Larger than Languages

Larger than Languages

March 26, 2012
A grant from the National Endowment for the Humanities is funding a yearlong MLC series

Thanks to a grant from the National Endowment for the Humanities, the Department of Modern Literatures and Cultures is hosting a yearlong series devoted to examining life through art.

Yvonne Howell, Russian professor and chair of the department, is leading the charge the series, called “Larger than Languages,” which features events with an international perspective. The grant money rotates among the humanities departments on an annual basis, and Howell said MLC is lucky to have the grant support this calendar year.

“We have developed a series that will highlight the ways in which Socrates’ ideal of ‘the life examined’ is achieved when we examine our lives in amazing mirrors of our own making — works of literature, film, art, music, etc.,” Howell says. “And sometimes we forget what a huge role scholarly and public discussion of the humanities plays in shaping our collective vision of who we are and how we want our world to look.”

Howell believes that modern language and cultures have a crucial role in the liberal arts education, especially because “every literary tradition has been shaped by a dialog with other literatures; just as cinematic and visual forms of expression are shared across borders to create something we increasingly refer to as ‘global culture.’”

One of the biggest events that the NEH grant will support is the 20th Annual French Film Festival March 29–April 1, cosponsored by UR and VCU. To complement the event, French professor and festival co-director Françoise Ravaux-Kirkpatrick organized a three-day symposium March 26–28 on the art and science of filmmaking.

The symposium, “French Cinema: Art, Science and Technology at Work for Humanity,” featured film industry specialists discussing everything from the economic implications of contemporary film to the technology of makeup.

But the French Film Festival isn’t the only cinematic offering in the NEH series. “Larger than Languages” will also feature an African Film Festival Sept. 28–29. The theme is “Europe and Asia in Africa,” looking into the Chinese economic and social influence today on the African continent.

Already underway, the series kicked off Jan. 22 with the student-run Chinese New Year’s Festival, and a “Fifth Arabian Night” festival March 15. Howell says that “this series gives students the opportunity for hands-on involvement in staging a major international film festival, a major exhibit of Russian art, and a cutting-edge conference on ‘Virtue in 16th Century Literature.’

“Students are involved in almost every aspect of producing America’s largest French Film festival, which draws thousands of people to Cary Street over the weekend," she says. "One of our Russian studies/art history majors [Lourdes Figueroa] will travel to Boston to help catalog, pack up, and transport the valuable Lembersky collection."

Lourdes Figueroa, '13, found out about the opportunity to help the curators with the exhibition on artist Felix Lembersky through her Russian Studies professor, Joseph Troncale.
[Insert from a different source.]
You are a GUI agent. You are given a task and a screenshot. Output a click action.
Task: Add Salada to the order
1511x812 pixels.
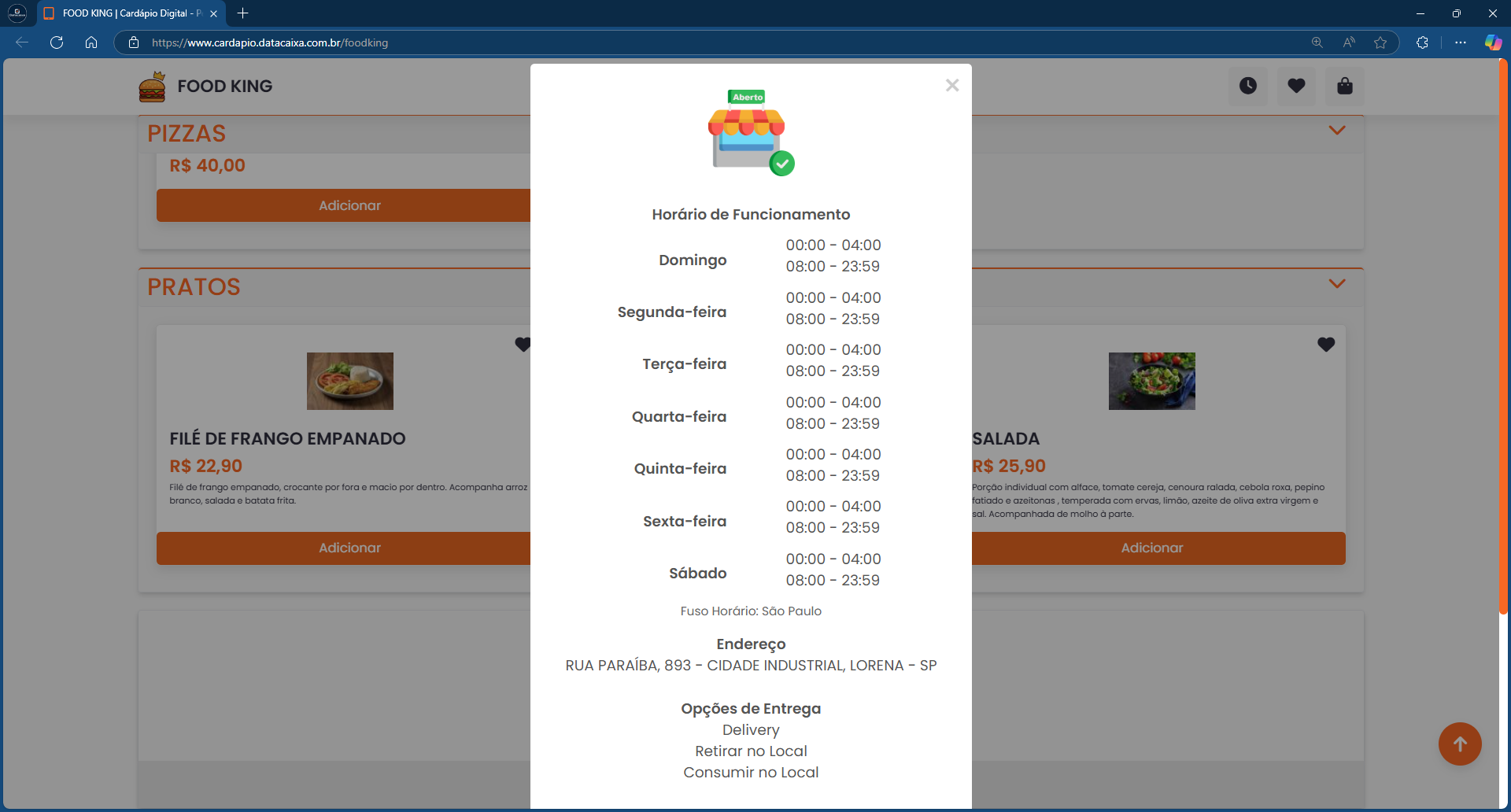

The exhibition will run on campus Sept. 24–Dec. 17.

"He knows I am very interested in Russian art and offered me the opportunity to help with the exhibition,” Figueroa said. “I applied for a summer research grant and will now be able to go to Boston for a few weeks and then do research on campus on the featured artist."

Figueroa said that she is looking forward to working directly with Lembersky's paintings.

"It's a really rare opportunity to be able to do research on an artist while at the same time holding his work in your very own hands — and also being able to converse and spend time with the curators, one of whom is Lembersky's granddaughter," Figueroa said.